[v2] x86_64, asm: Work around AMD SYSRET SS descriptor attribute issue
diff mbox series

Message ID 2b5bb0f417a95dfdcb50c6c41702bb0455fc535a.1430091970.git.luto@kernel.org
State New, archived
Headers show
Series
  • [v2] x86_64, asm: Work around AMD SYSRET SS descriptor attribute issue
Related show

Commit Message

Andy Lutomirski April 26, 2015, 11:47 p.m. UTC
AMD CPUs don't reinitialize the SS descriptor on SYSRET, so SYSRET
with SS == 0 results in an invalid usermode state in which SS is
apparently equal to __USER_DS but causes #SS if used.

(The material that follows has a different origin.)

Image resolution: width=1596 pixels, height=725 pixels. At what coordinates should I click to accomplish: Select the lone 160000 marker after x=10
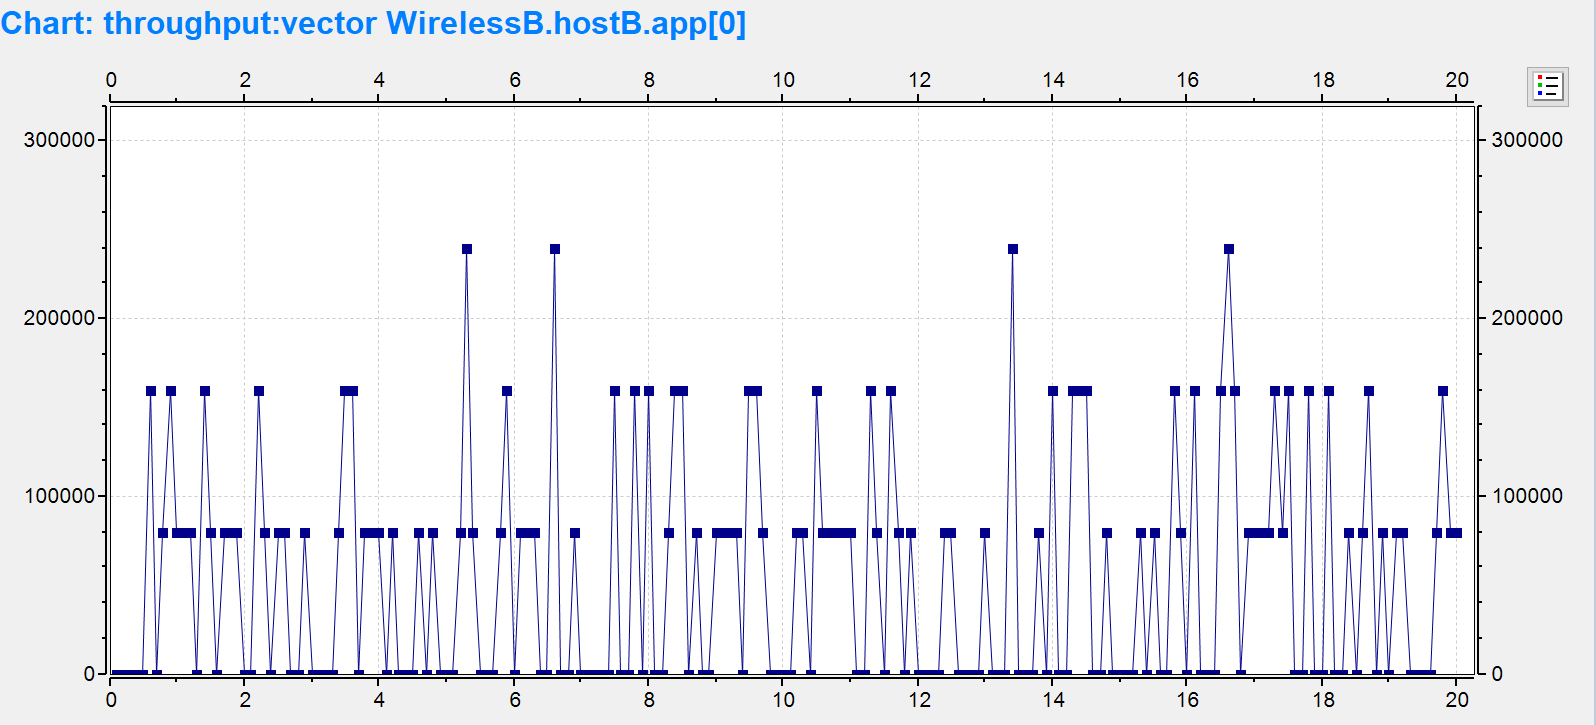pyautogui.click(x=817, y=391)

Work around the issue by setting SS to __KERNEL_DS __switch_to, thus
ensuring that SYSRET never happens with SS set to NULL.

This was exposed by a recent vDSO cleanup.

Fixes: e7d6eefaaa44 x86/vdso32/syscall.S: Do not load __USER32_DS to %ss
Signed-off-by: Andy Lutomirski <luto@kernel.org>
---

Changes since v1:
 - Improve comments per Denys' advice
 - Force SS to __KERNEL_DS -- don't just check for NULL.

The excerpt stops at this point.